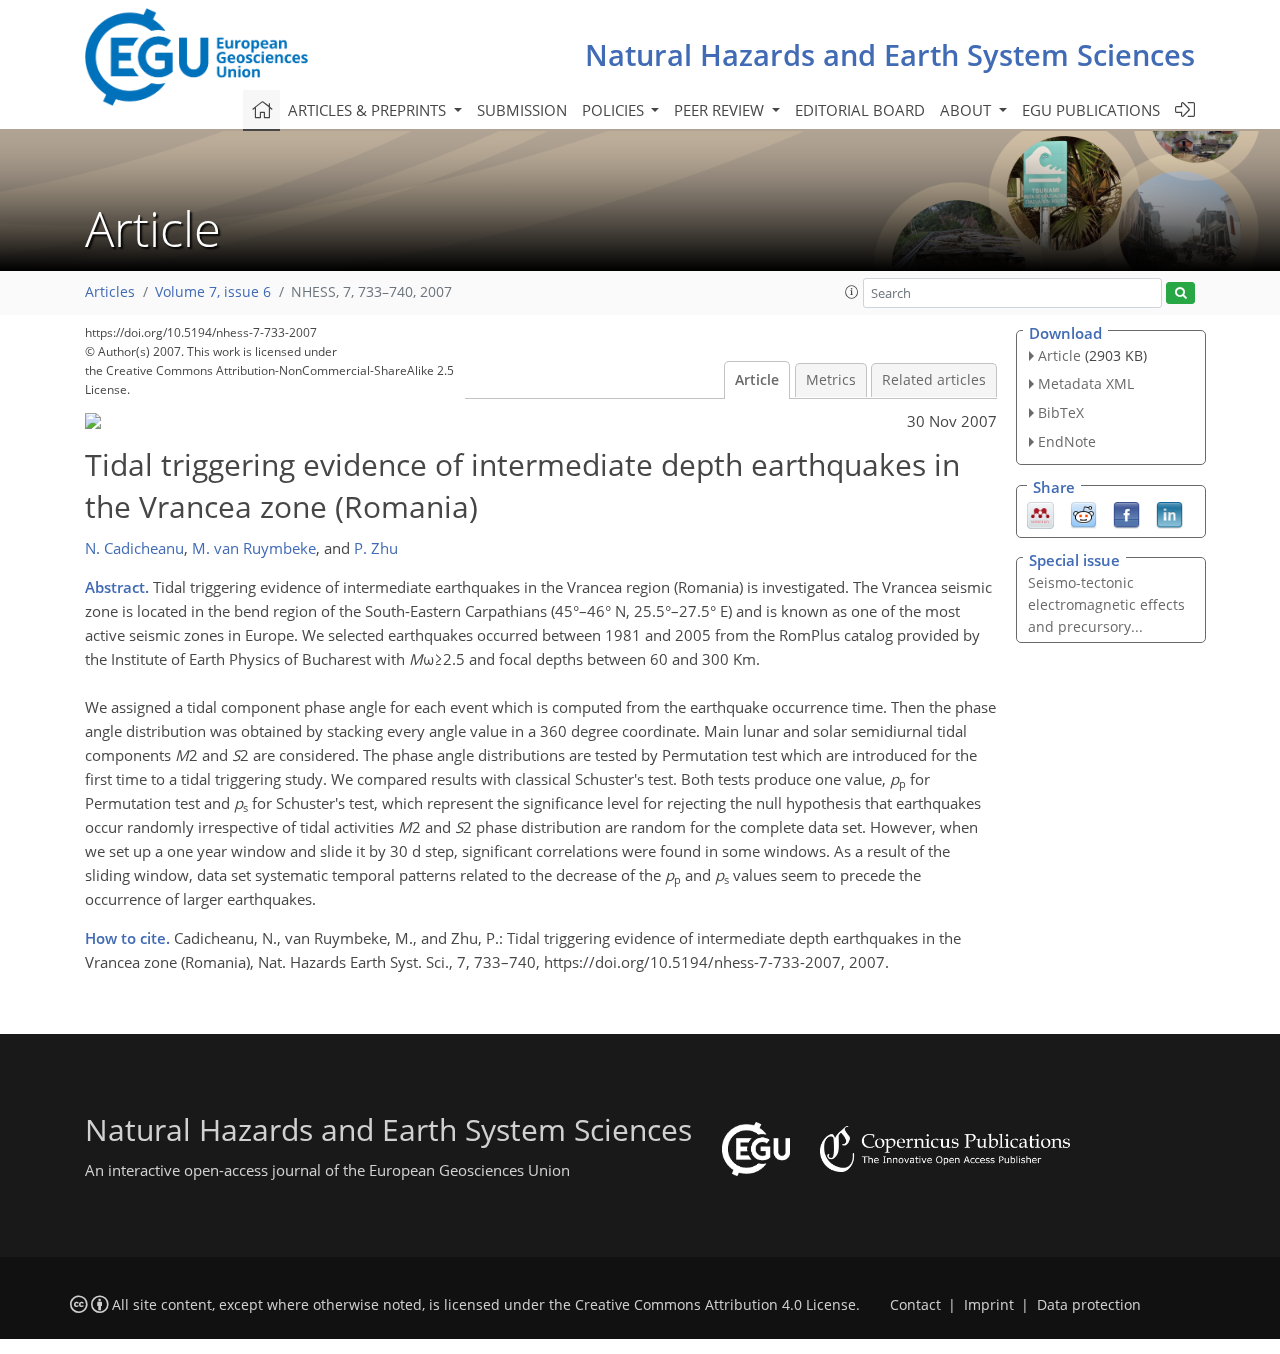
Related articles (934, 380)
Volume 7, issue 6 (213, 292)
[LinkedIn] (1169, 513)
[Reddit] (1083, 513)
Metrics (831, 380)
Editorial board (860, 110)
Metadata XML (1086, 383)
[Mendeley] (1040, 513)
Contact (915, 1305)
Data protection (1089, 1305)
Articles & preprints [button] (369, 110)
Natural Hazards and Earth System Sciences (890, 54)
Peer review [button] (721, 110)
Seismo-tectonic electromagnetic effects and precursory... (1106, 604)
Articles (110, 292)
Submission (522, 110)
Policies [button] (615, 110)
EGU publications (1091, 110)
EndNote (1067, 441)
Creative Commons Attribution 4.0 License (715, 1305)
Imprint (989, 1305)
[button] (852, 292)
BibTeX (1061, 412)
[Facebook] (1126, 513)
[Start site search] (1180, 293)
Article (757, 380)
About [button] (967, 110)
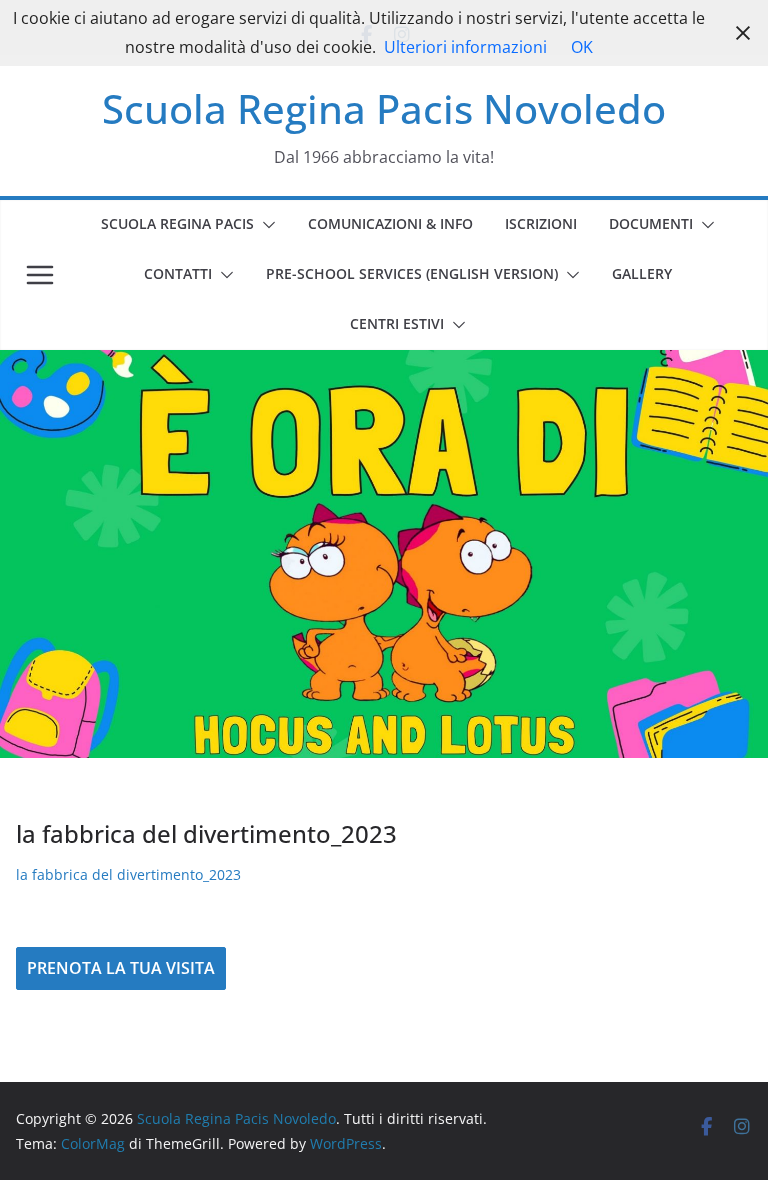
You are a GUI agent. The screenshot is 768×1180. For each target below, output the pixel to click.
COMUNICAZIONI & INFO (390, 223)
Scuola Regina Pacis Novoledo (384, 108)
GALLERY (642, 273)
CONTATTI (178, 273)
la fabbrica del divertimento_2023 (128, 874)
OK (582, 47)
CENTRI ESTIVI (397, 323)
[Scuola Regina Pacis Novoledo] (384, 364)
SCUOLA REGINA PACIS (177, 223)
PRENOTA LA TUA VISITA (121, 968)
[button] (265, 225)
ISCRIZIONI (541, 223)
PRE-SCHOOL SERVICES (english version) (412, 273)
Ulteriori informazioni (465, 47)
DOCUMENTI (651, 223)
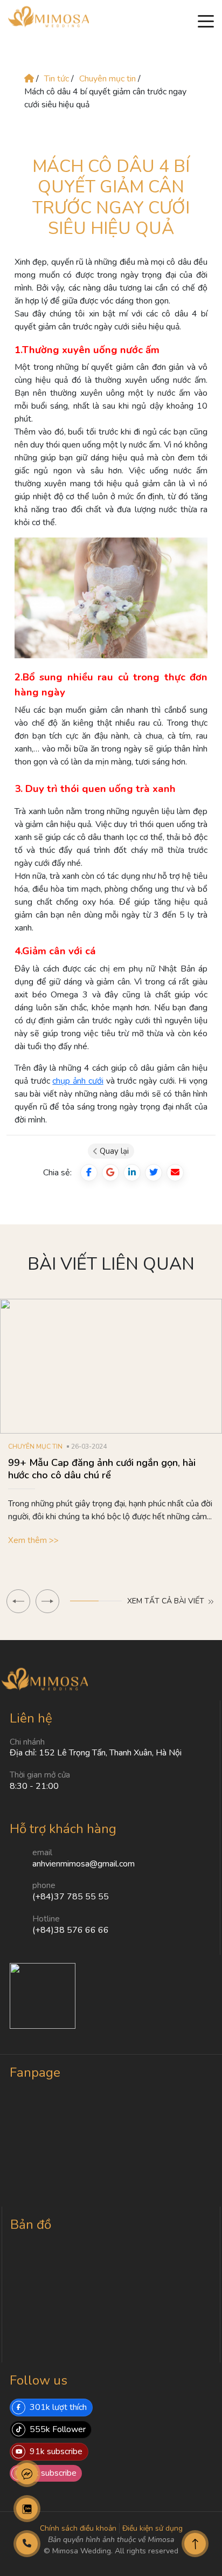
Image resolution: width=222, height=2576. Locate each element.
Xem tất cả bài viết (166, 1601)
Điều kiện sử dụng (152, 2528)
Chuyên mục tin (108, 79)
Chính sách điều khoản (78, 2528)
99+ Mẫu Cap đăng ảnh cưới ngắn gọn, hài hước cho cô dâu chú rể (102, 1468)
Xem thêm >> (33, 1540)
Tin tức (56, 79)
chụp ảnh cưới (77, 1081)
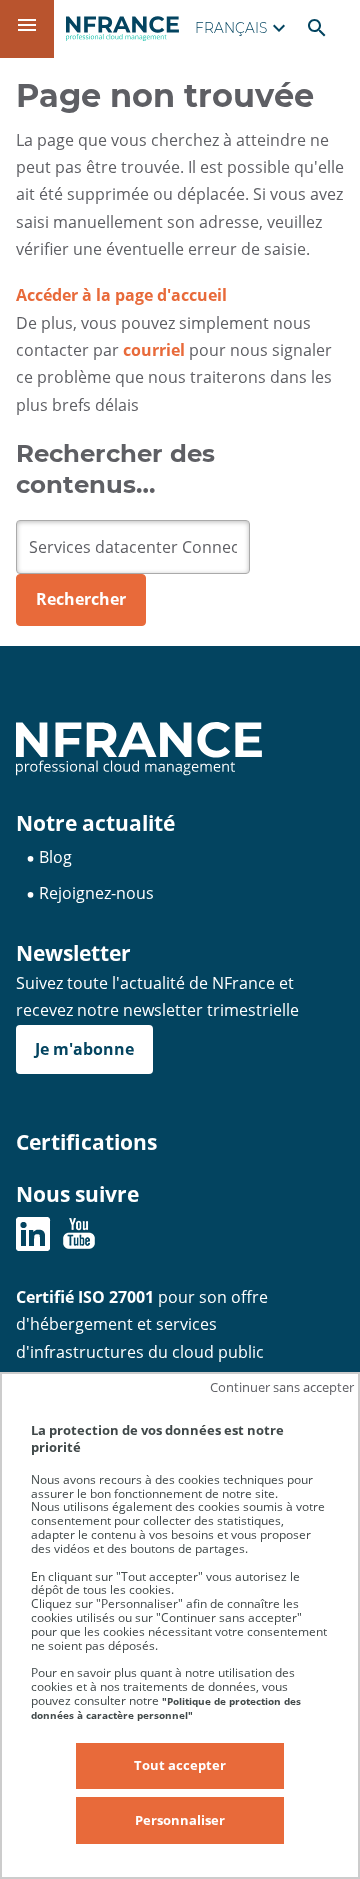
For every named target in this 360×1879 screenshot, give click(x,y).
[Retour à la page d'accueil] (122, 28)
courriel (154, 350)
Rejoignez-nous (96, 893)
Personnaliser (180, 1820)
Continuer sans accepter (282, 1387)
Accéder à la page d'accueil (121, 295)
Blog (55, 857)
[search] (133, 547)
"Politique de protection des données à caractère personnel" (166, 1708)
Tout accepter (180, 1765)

◆ ABOUT THIS EXERCISE: Could you restate every record above word for word, dropping the pictures?

◆ ANSWER TO THIS TASK:
Related articles (934, 380)
Volume 7, issue 6 (213, 292)
[LinkedIn] (1169, 513)
[Reddit] (1083, 513)
Metrics (831, 380)
Editorial board (860, 110)
Metadata XML (1086, 383)
[Mendeley] (1040, 513)
Contact (915, 1305)
Data protection (1089, 1305)
Articles & preprints [button] (369, 110)
Natural Hazards and Earth System Sciences (890, 54)
Peer review [button] (721, 110)
Seismo-tectonic electromagnetic effects and precursory... (1106, 604)
Articles (110, 292)
Submission (522, 110)
Policies [button] (615, 110)
EGU publications (1091, 110)
EndNote (1067, 441)
Creative Commons Attribution 4.0 License (715, 1305)
Imprint (989, 1305)
[button] (852, 292)
BibTeX (1061, 412)
[Facebook] (1126, 513)
[Start site search] (1180, 293)
Article (757, 380)
About [button] (967, 110)
You are a GUI agent. The screenshot is 768×1180. For each target below, output the pixel to click.
COMUNICAZIONI & INFO (390, 223)
Scuola Regina Pacis Novoledo (384, 108)
GALLERY (642, 273)
CONTATTI (178, 273)
la fabbrica del divertimento_2023 (128, 874)
OK (582, 47)
CENTRI ESTIVI (397, 323)
[Scuola Regina Pacis Novoledo] (384, 364)
SCUOLA REGINA PACIS (177, 223)
PRENOTA LA TUA VISITA (121, 968)
[button] (265, 225)
ISCRIZIONI (541, 223)
PRE-SCHOOL SERVICES (english version) (412, 273)
Ulteriori informazioni (465, 47)
DOCUMENTI (651, 223)
Image resolution: width=222, height=2576. Locate each element.
Xem tất cả bài viết (166, 1601)
Điều kiện sử dụng (152, 2528)
Chuyên mục tin (108, 79)
Chính sách điều khoản (78, 2528)
99+ Mẫu Cap đăng ảnh cưới ngắn gọn, hài hước cho cô dâu chú rể (102, 1468)
Xem thêm >> (33, 1540)
Tin tức (56, 79)
chụp ảnh cưới (77, 1081)
For every named target in this 360×1879 screenshot, give click(x,y).
[Retour à la page d'accueil] (122, 28)
courriel (154, 350)
Rejoignez-nous (96, 893)
Personnaliser (180, 1820)
Continuer sans accepter (282, 1387)
Accéder à la page d'accueil (121, 295)
Blog (55, 857)
[search] (133, 547)
"Politique de protection des données à caractère personnel" (166, 1708)
Tout accepter (180, 1765)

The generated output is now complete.